#### Source excerpt
# Tetraploid Annual Ryegrass



## rajela (Feb 15, 2014)

Anyone had any experience with these types of rye grass...all this talk about Italian ryegrass has me wanting to drill some rye this fall in my Bermuda grass. I have some native rye grass already but not enough to really justify mowing and baling it so I was looking at some of the Tetraploid Annual Ryegrass variety to make an early spring harvest.

http://smithseed.com/seed/forage/annualrye/attain.shtml

http://www.hancockseed.com/seed-varieties-241/ryegrass-seed-433/rye-grass-seed-for-pasture-505/jumbo-annual-ryegrass-seed-50-lb-bag-857.html


----------



## rajela (Feb 15, 2014)

Well since no one here has any experience with the Tetraploid Annual Ryegrass. I need to know if any of the seed dealers here can get any Passerel Plus Grazer Rye Grass Seed?


----------



## MScowman (May 18, 2011)

Just got in and checked this page, I have had good experience with some of those that are on that list. This year I planted Jumbo, Tam T Bo, and Gulf. Gulf will not make it through very many freezes. This year alone all the Gulf I planted got killed during the cold snap we had this winter.


----------



## somedevildawg (Jun 20, 2011)

I can get all the seeds you need for Italian ryegrass (if that's what it is) off of my disc mowers and send it to ya.....can't stand it in my Bermuda fields....


----------



## endrow (Dec 15, 2011)

I cannot believe the interest in this rye grass . I have seen in our area alfalfa ,barley ,and wheat fields . Ruined by volunteer annual rye grass they say it wont reseed >>they say an annual wont come back next year. I say this years forage next years weed ,Here I can Mow rake dry bale and sell oats hay . Cannot say that for rye grass. Would not use it for companion crop or covr crop


----------



## rajela (Feb 15, 2014)

What about the OG will it grow as far south as the Okla/ Texas border.


----------



## rajela (Feb 15, 2014)

somedevildawg said:


> I can get all the seeds you need for Italian ryegrass (if that's what it is) off of my disc mowers and send it to ya.....can't stand it in my Bermuda fields....


If you getting seeds your cutting it to late. Needs to be cut before seeding.


----------



## hillside hay (Feb 4, 2013)

I believe the ryegrass wakes up before the Bermuda. Doesn't take long at all for it to head out.


----------



## rajela (Feb 15, 2014)
########
== Aim ==
Duplicate the ryegrass thread verbatim from "# Tetraploid Annual" up to and including "early spring harvest.".
#### Data shown
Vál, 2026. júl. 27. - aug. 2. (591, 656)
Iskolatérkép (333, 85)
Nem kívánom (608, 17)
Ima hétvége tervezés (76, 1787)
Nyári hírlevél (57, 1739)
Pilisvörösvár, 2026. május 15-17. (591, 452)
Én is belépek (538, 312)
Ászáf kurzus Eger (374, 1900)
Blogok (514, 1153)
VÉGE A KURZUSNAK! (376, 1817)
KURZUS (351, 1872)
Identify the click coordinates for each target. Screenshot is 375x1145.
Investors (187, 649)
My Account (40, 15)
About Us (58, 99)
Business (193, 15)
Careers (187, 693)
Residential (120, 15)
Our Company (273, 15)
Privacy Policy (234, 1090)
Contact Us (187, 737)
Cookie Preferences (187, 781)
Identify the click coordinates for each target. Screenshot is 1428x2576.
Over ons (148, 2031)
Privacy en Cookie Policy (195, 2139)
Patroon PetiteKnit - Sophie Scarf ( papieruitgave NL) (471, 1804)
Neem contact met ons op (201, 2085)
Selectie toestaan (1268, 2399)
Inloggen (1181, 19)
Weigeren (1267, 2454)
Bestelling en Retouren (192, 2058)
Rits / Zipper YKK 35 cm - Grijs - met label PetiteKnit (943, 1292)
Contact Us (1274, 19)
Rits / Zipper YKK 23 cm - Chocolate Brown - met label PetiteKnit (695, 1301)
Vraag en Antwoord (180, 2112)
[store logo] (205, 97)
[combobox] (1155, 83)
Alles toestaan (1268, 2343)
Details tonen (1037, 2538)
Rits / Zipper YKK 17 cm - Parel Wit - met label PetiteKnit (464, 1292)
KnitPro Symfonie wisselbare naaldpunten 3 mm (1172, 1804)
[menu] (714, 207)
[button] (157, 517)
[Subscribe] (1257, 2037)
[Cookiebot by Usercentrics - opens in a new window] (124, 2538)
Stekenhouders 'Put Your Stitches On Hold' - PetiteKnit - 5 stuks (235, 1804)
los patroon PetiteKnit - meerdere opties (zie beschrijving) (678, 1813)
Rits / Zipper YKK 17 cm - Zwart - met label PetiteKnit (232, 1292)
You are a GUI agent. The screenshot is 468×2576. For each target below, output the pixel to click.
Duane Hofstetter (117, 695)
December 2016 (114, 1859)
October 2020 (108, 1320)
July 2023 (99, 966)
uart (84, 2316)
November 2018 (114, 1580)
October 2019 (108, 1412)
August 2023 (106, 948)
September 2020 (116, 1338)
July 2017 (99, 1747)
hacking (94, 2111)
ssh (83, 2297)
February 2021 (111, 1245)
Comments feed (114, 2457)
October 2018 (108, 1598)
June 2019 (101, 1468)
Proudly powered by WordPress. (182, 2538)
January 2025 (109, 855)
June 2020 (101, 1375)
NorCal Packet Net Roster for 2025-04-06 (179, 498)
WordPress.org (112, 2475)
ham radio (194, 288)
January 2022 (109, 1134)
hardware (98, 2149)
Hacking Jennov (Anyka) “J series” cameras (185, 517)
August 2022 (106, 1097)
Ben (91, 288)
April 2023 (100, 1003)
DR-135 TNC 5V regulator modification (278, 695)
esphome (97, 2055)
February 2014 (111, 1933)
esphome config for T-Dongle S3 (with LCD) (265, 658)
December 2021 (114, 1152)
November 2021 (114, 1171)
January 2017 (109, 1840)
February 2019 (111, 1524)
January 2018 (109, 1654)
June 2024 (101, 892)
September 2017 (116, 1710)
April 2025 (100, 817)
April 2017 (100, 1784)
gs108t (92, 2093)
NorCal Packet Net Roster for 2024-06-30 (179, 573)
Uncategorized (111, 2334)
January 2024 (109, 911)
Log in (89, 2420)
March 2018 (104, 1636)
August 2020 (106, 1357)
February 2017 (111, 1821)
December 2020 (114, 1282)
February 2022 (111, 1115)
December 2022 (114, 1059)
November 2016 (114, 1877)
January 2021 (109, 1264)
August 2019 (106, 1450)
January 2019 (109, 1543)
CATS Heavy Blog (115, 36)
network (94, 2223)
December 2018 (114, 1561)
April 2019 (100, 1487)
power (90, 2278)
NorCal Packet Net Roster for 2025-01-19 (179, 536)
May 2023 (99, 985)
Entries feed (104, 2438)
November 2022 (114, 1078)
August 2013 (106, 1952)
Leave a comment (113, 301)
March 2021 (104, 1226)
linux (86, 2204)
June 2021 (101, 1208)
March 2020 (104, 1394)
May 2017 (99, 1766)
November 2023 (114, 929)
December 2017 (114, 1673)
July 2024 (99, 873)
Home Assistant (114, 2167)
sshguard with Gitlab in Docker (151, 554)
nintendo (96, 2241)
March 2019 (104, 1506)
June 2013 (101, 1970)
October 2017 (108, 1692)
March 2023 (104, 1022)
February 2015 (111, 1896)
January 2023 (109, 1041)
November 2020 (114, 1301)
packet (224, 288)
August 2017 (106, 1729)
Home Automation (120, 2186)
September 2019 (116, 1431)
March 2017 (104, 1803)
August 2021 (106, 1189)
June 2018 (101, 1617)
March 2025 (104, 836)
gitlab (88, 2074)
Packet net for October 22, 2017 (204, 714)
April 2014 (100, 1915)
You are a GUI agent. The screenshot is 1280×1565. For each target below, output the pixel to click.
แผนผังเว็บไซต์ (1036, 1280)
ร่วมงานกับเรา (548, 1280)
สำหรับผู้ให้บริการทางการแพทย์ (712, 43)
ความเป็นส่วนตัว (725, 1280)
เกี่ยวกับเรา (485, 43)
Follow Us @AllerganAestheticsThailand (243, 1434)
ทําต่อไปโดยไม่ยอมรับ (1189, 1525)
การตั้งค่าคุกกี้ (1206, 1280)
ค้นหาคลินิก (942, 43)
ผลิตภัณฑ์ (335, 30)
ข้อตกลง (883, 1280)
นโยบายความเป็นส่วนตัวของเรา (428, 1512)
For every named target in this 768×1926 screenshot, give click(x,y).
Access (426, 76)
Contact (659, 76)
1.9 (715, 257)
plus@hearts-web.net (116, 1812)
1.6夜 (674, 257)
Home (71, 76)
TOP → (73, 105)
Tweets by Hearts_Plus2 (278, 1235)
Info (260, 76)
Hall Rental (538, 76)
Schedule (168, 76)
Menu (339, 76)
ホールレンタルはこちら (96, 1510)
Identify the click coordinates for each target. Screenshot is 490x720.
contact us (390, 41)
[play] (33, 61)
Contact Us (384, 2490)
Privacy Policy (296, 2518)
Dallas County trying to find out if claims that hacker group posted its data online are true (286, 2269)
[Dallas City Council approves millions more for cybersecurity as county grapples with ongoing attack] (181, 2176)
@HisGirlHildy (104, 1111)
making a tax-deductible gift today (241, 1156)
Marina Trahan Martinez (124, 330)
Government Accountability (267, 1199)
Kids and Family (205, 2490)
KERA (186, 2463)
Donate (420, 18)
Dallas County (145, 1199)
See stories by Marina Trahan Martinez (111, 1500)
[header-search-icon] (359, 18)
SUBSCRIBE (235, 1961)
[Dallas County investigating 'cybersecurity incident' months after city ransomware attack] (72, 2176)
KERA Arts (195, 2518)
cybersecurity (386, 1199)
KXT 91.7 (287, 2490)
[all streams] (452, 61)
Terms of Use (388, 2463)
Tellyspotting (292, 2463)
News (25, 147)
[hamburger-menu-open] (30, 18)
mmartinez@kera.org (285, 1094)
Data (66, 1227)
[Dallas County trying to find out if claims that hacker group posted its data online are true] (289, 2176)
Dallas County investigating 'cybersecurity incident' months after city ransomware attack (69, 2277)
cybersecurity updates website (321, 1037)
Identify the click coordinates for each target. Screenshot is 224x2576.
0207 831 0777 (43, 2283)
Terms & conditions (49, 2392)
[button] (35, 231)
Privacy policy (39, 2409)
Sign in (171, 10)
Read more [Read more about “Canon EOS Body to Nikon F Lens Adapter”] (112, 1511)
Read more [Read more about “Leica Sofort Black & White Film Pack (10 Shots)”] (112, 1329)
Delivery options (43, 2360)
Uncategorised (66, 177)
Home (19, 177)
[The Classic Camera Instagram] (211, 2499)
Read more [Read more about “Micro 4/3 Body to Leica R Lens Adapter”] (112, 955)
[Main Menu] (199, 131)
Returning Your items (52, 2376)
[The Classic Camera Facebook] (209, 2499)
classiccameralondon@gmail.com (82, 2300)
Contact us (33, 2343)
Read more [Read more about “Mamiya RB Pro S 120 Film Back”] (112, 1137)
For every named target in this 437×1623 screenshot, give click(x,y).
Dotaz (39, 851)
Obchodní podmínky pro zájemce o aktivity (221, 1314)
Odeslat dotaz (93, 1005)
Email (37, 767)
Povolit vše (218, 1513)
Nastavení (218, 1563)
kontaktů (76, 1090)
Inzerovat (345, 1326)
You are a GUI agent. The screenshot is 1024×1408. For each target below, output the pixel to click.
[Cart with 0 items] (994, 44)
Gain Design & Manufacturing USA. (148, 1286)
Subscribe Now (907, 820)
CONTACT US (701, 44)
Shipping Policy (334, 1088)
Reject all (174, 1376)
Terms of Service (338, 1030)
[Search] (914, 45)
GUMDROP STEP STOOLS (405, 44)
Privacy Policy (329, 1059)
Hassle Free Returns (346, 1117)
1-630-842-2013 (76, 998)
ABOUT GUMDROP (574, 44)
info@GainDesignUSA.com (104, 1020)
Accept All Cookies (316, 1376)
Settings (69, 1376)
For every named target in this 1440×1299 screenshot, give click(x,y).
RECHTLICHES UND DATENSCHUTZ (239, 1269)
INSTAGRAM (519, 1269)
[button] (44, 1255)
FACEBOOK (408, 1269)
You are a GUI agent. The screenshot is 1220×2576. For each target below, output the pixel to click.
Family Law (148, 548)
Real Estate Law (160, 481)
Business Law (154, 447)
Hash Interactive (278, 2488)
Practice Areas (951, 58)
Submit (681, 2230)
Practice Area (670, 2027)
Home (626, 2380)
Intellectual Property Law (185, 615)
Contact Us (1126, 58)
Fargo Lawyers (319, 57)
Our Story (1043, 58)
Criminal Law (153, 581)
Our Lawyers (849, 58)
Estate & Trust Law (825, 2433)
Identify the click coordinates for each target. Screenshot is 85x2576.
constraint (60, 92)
########
== Correct answer ==
# Tetraploid Annual Ryegrass



## rajela (Feb 15, 2014)

Anyone had any experience with these types of rye grass...all this talk about Italian ryegrass has me wanting to drill some rye this fall in my Bermuda grass. I have some native rye grass already but not enough to really justify mowing and baling it so I was looking at some of the Tetraploid Annual Ryegrass variety to make an early spring harvest.